FMF, ovvero Febbre Mediterranea Familiare: una malattia poco conosciuta benché assai difffusa sul nostro territorio. Nella comunità bitontina ha messo radici, colpendo persone che non immaginano minimamente l'origine genetica della patologia. La febbre mediterranea familiare è una malattia autoinfiammatoria con brevi episodi ricorrenti di febbre e sierosite, che esitano in dolore addominale, toracico, articolare e muscolare. È tipica del Mediterraneo. La prevalenza è elevata nella popolazione ebrea, turca, armena e araba. È diffusa specialmente in Italia, Grecia e Spagna. Puglia e Basilicata sono le regioni con maggiore incidenza.

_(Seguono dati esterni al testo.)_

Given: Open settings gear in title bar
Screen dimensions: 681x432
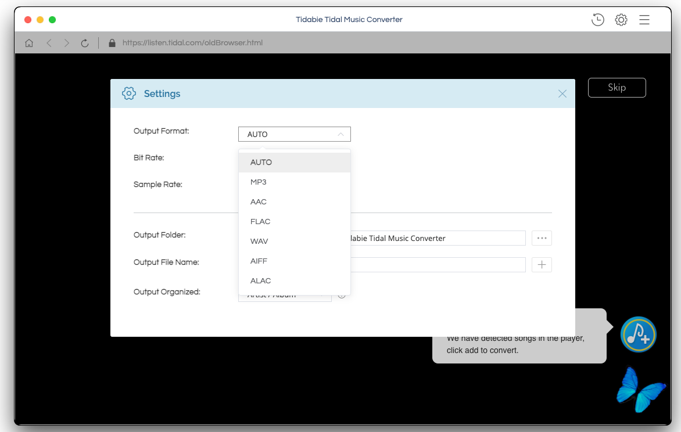Looking at the screenshot, I should tap(621, 20).
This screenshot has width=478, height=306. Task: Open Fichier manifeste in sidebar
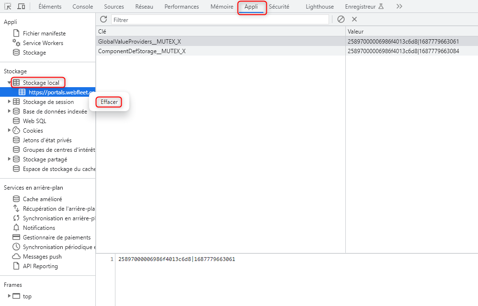pos(44,34)
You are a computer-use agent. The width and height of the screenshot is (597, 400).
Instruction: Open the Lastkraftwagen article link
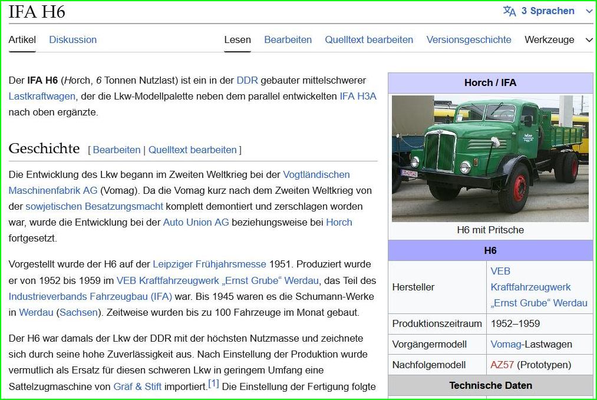tap(42, 96)
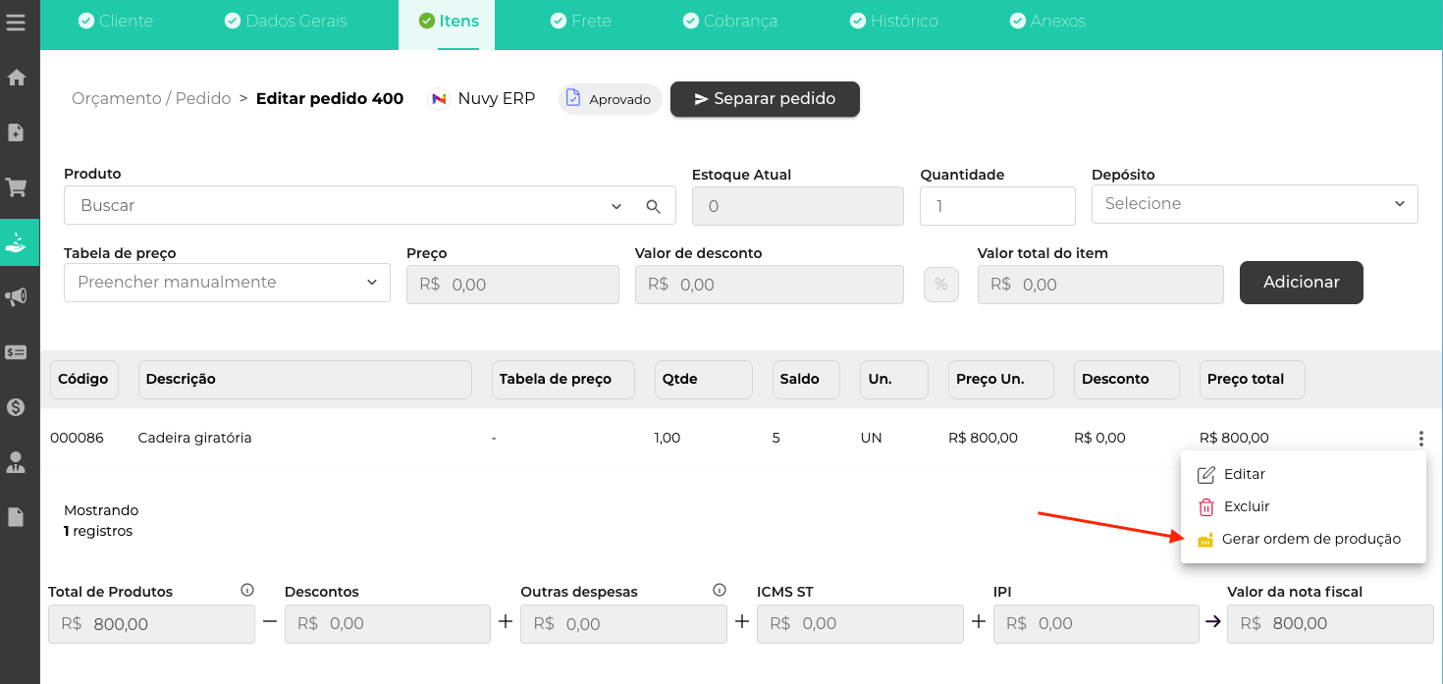Click the home icon in sidebar
The width and height of the screenshot is (1443, 684).
(x=17, y=78)
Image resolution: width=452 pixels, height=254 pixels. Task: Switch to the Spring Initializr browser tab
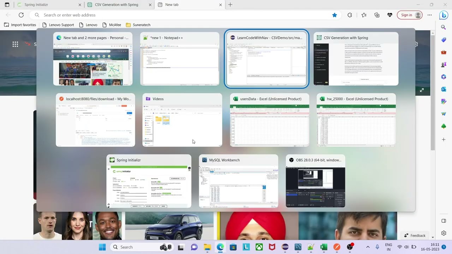click(36, 5)
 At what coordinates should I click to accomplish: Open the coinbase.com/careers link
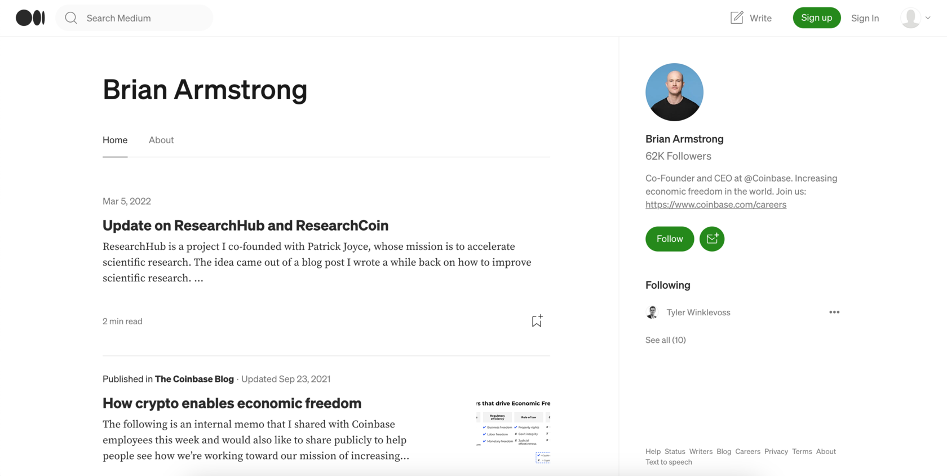pos(716,205)
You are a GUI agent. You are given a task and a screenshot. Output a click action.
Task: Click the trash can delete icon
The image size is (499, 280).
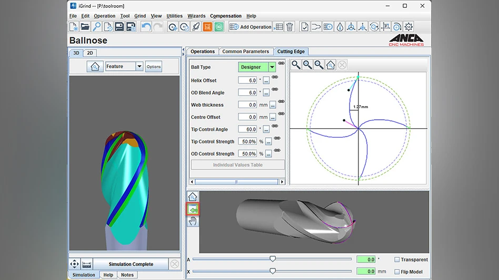click(x=289, y=27)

Di tutto questo si parlerà all’Accademia Pugliese delle Scienze, oggi e domani alle 17, nell’auditorium di Villa Larocca (via Celso Ulpiani 27 a Bari) con il professor Piero Portincasa, dirigente medico della Clinica medica “A. Murri” del Policlinico di Bari, da sempre molto vicino alla comunità bitontina per i suoi continui studi sulla febbre mediterranea familiare. Portincasa sta inoltre studiando soluzioni epatiche con l'olio extra vergine di oliva di Bitonto, in collaborazione con l'Università di Harvard.

La FMF esordisce di solito prima dei 30 anni. Tanto più l'esordio è precoce, più il fenotipo è grave. Può essere di tipo 1 e 2. Il tipo 1 presenta attacchi di febbre e sierosite che durano da uno a quattro giorni e si risolvono spontaneamente. Stress, esposizione al freddo, eccessiva assunzione di grassi, infezioni, alcuni farmaci e ciclo mestruale sono possibili fattori scatenanti. Gli attacchi sono preceduti da sintomi lievi (mialgia, cefalea, nausea, dispnea, artralgia, lombalgia, astenia e ansia) e durano circa 17 ore. Si manifestano con febbre (a 38-40° per 12-17 ore, refrattaria agli antibiotici), dolore addominale diffuso o localizzato (spesso simile all'addome acuto), costipazione (diarrea nei bambini), artralgia (grandi articolazioni), artrite (articolazioni degli arti superiori e inferiori) e dolore toracico da pleurite o pericardite. Nel 7-40% dei pazienti è coinvolta anche la cute. Il tipo 2 presenta amiloidosi, che costituisce il primo e unico sintomo.